The company's consolidated OR was in the high-70% range during the mid-2000s when its focus was expedited LTL. The letter says that despite significant revenue growth, the OR in the expedited segment has worsened approximately 350 bps since 2014 and 675 bps since 2011. The group said higher operating expenses have led to a decline in operating income per shipment during this period.
The expedited segment barely broke 90% in 2019 and was 91.7% in the third quarter. Old Dominion's was 76.3% in the recent period, Saia's was 89.4%, with management guiding to more than 200 basis points of improvement in 2021. XPO reports results after the close Wednesday but posted a low-80% OR in the third quarter, 79.7% inclusive of a gain on sale.
Ancora noted that the company's competitors have seen margins improve by an average of 600 bps since 2014 as Forward's expedited segment has seen a reversal.
"Inadequate execution by management" was cited as the reason for underperformance versus peers during 2020. While Forward's 2020 results aren't final, the company has provided preliminary numbers. The report states that Forward's expedited OR deteriorated 400 bps year-over-year with earnings before interest, taxes, depreciation and amortization (EBITDA) down 35% and adjusted earnings per share off 25%.
"This compares to LTL peers who have driven year-over-year improvement in ORs (to record levels), EBITDA and EPS in FY 2020," the report stated.

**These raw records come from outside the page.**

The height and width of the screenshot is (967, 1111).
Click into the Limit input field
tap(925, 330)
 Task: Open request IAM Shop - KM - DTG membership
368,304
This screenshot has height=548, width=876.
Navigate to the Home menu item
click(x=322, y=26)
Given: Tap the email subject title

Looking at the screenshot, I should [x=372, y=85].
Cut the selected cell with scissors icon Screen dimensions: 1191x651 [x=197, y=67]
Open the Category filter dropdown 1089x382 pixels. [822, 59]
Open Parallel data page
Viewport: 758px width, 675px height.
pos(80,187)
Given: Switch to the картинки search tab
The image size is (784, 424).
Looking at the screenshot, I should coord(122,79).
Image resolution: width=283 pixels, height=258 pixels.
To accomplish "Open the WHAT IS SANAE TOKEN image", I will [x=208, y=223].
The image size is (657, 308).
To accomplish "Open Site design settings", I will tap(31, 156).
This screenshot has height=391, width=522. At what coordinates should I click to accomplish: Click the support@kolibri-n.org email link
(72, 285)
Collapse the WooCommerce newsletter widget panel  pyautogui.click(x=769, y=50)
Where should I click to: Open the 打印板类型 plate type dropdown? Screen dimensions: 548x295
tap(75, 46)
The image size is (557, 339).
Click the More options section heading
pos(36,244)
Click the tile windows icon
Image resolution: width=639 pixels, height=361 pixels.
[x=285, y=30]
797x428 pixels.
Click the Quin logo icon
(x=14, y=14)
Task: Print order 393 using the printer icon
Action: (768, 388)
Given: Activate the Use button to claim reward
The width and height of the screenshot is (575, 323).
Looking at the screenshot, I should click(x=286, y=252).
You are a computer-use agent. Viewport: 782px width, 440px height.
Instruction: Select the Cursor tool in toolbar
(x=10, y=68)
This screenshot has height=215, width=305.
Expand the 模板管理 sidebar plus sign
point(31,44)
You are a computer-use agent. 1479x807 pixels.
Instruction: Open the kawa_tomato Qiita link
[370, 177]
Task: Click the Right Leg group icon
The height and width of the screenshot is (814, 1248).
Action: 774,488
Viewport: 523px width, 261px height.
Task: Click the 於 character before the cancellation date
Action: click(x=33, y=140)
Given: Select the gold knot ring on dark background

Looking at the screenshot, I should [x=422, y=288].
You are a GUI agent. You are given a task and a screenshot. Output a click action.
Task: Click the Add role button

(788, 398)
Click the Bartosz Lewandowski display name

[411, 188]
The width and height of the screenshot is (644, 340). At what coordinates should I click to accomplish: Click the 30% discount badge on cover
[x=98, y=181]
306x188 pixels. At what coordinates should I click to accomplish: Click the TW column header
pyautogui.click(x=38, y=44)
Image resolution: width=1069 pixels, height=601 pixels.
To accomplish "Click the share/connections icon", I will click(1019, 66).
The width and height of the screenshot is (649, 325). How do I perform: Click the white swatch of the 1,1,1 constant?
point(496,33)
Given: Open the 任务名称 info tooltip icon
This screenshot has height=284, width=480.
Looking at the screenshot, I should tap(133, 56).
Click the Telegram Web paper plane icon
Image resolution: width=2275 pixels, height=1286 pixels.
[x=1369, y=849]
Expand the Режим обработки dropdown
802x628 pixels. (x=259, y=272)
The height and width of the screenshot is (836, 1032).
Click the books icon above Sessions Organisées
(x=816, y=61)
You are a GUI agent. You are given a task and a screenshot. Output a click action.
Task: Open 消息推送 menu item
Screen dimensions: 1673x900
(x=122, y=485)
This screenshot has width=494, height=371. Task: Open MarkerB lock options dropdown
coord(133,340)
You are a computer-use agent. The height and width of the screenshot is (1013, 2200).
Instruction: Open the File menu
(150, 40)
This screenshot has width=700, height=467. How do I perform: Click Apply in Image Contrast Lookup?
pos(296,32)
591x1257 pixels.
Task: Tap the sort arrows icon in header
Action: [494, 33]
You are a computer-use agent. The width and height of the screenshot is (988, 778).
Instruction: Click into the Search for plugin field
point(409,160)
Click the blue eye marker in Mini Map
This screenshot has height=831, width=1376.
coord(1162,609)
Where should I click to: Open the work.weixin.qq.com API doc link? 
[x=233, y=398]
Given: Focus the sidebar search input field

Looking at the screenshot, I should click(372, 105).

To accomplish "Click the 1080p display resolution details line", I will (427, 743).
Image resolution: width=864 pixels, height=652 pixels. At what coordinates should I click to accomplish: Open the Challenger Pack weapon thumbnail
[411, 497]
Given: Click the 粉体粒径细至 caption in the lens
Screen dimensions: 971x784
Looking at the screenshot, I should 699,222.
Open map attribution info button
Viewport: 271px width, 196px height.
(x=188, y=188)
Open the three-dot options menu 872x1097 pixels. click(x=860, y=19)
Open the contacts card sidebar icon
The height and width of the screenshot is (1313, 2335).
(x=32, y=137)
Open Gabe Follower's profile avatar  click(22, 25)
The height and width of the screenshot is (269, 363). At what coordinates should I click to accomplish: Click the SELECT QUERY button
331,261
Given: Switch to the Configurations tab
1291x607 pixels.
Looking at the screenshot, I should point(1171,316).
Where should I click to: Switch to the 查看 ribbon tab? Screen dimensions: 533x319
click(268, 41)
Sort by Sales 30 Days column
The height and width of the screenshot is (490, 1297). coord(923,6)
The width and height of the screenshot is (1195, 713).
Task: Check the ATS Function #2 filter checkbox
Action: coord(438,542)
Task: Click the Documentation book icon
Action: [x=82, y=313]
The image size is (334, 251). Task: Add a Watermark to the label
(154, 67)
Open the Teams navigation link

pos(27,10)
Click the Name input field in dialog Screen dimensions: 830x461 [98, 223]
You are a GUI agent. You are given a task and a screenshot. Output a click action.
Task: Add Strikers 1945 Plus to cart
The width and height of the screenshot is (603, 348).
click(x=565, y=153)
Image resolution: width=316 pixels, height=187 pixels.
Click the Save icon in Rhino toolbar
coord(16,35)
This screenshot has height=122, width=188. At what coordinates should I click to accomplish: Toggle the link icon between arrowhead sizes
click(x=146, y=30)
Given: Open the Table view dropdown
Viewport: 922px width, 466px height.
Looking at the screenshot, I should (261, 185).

Lastly, Ancora calls out an "ineffective board which lacks material share ownership," noting there has not been a purchase of the company's stock by an insider since 2009, "a stark contrast to the more than $125 million worth of shares sold by company insiders (current and former insiders) over this period."
"We are concerned that the lack of vested financial interest in the company by directors coupled with Thomas Schmitt's dual role as chairman and CEO is hindering the board's ability to hold management accountable," the report stated.
Fourth quarter negatively impacted by cyberattack
Forward will report fourth-quarter results Thursday. However, the company's organic and inorganic initiatives will be muted again as it was the victim of a cyberattack in the quarter. A loss of revenue and incremental costs associated with the attack will result in earnings per share of 53 cents to 55 cents, below the original guide of 71 cents to 75 cents.
In total, the attack resulted in a 19-cent-per-share hit to earnings, 11 cents of which was in the expedited segment. Excluding the attack and an increased earnout related to a prior acquisition, the result would have been above the prior range.
In a separate filing, the company reported that December tonnage in the expedited segment declined 12.1% year-over-year with shipments falling 14.8%. It appears the company may have recaptured a good portion of the lost revenue in January as tonnage increased 10.9% and shipments were up 14.4%. Revenue per hundredweight excluding fuel was up 2.2% in the fourth quarter and 1.3% in January.
As other LTL carriers have done recently, Forward implemented a 6% general rate increase at the beginning of February.
"While Ancora remains open to reaching an amicable resolution with the company, we firmly believe that significant changes are necessary to transform the company into an industry leader. We are very excited about the prospects for value creation upon the execution of our plan and look forward to sharing more specifics with shareholders as we approach the 2021 annual meeting," the letter concluded.